As for mortgage cost, rates are the lowest they've ever been. I just refinanced to cut my payoff time in half keeping the payments almost exactly the same. The property values are shooting up, but I already own the property, so how does that hurt me? It's wealth, not an expense. 401k and IRA are doing fine. What do I care if the real value of the couple grand I keep in checking as bare dollars is going to be nothing in 50 years? That's a tiny portion of holdings and I'll be dead by then anyway.

I don't understand complaints like this. If anyone is getting hosed, it's people in the 40-60K salary range. Just enough to not qualify for any kind of public assistance, but not enough to not be living paycheck to paycheck and forced to rent forever at perpetually increasing prices so property owners like us can get rich.
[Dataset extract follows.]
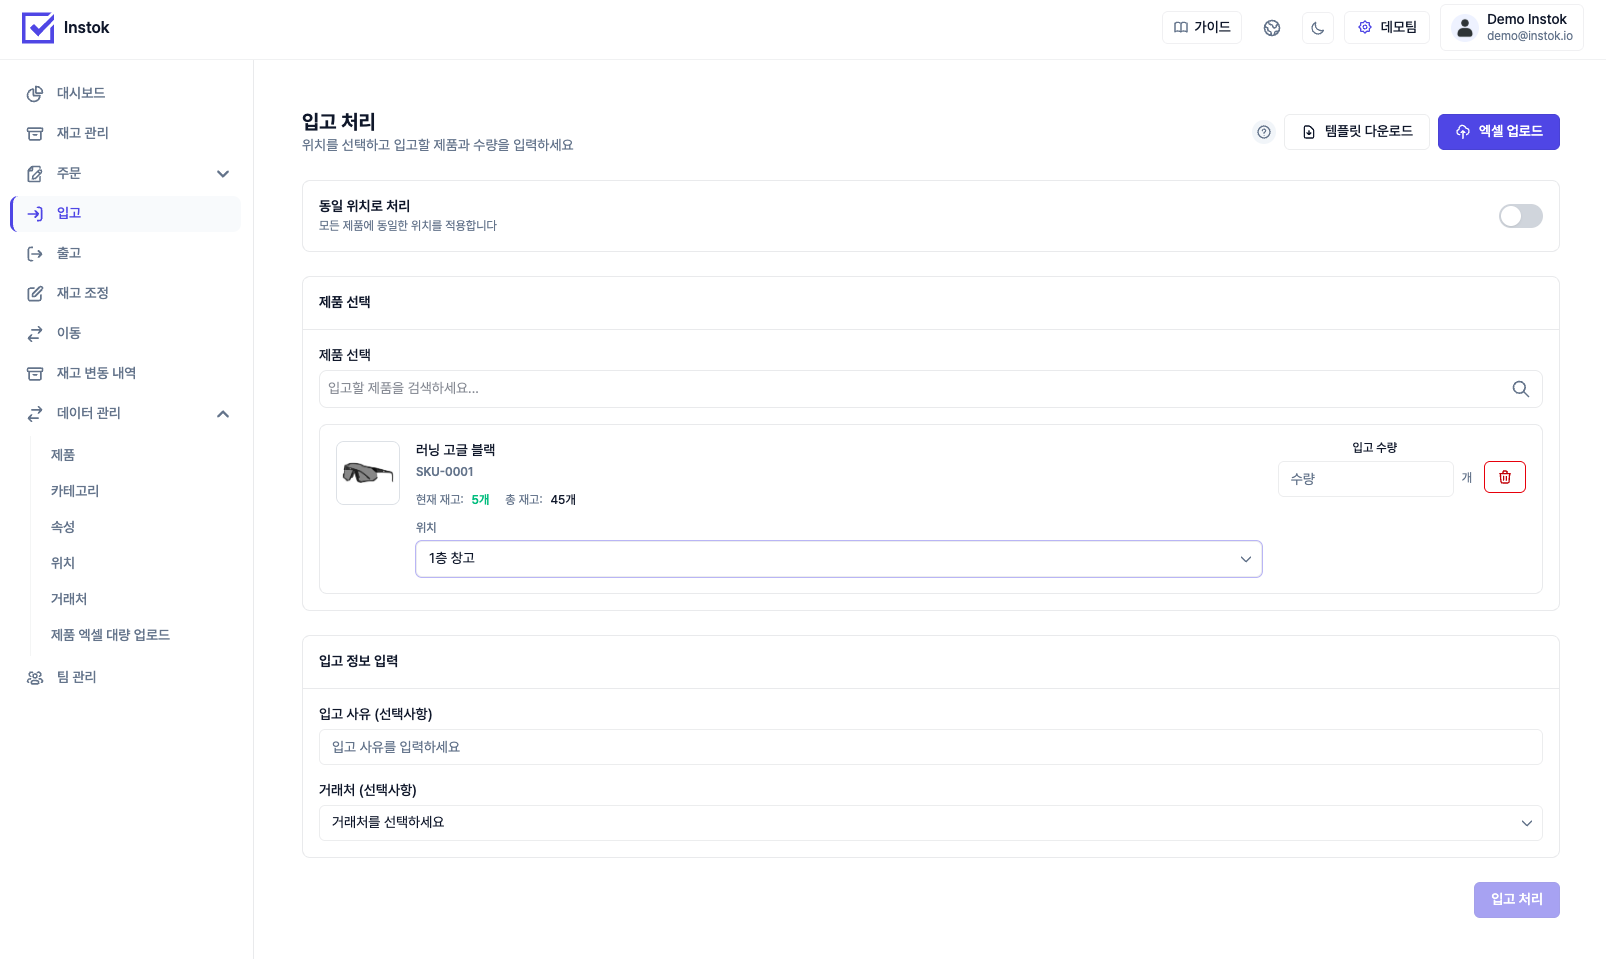
Task: Click the red trash delete icon
Action: 1504,477
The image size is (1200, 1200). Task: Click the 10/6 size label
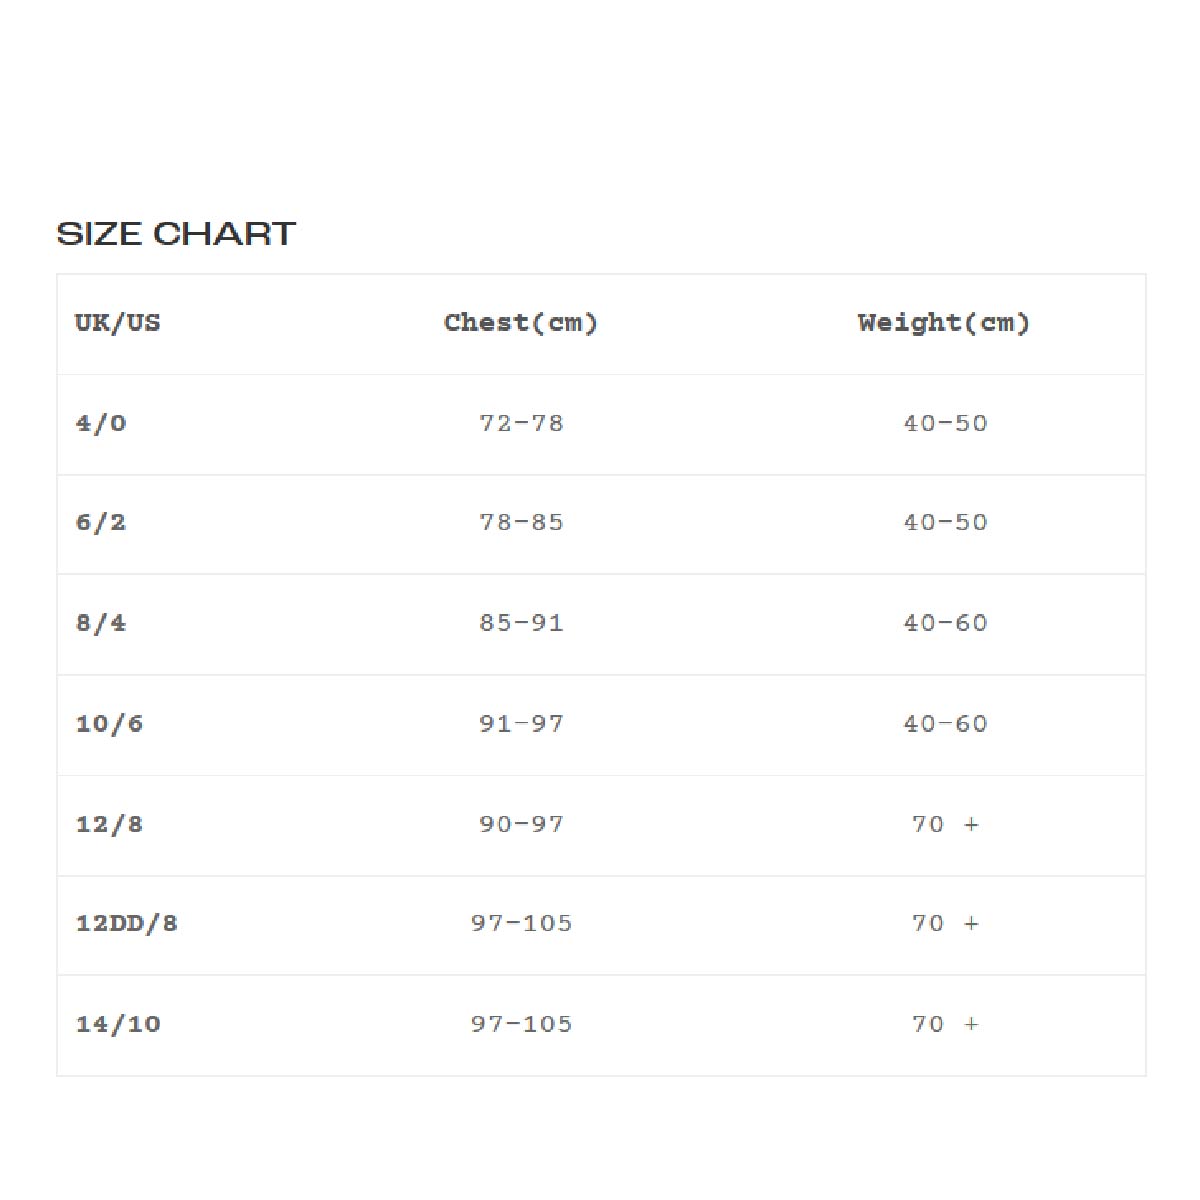[109, 723]
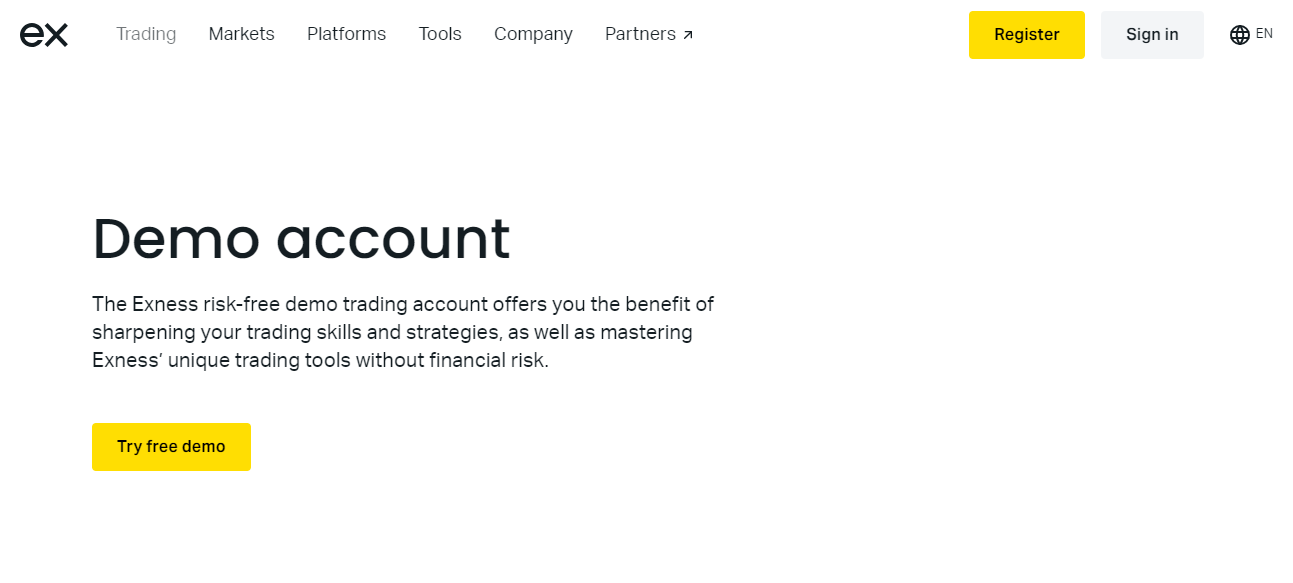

As for other people are doing, I guess looting and rioting happened somewhere since it was on the news. But again, I live downtown smack dab in the middle of a major metro. I'm watching what these people are doing in full public view every day. Mostly, they're either living in tents next to the highway or they're out in the sun for 12 hours every single day hauling wood and stone to put up new condo developments all over the place for the benefit of homebuilders and people like me with enough money to buy downtown condos. As far as I know, the bulk of protesters in any activist movement are well-off suburbanites who can afford to take time off work or college students.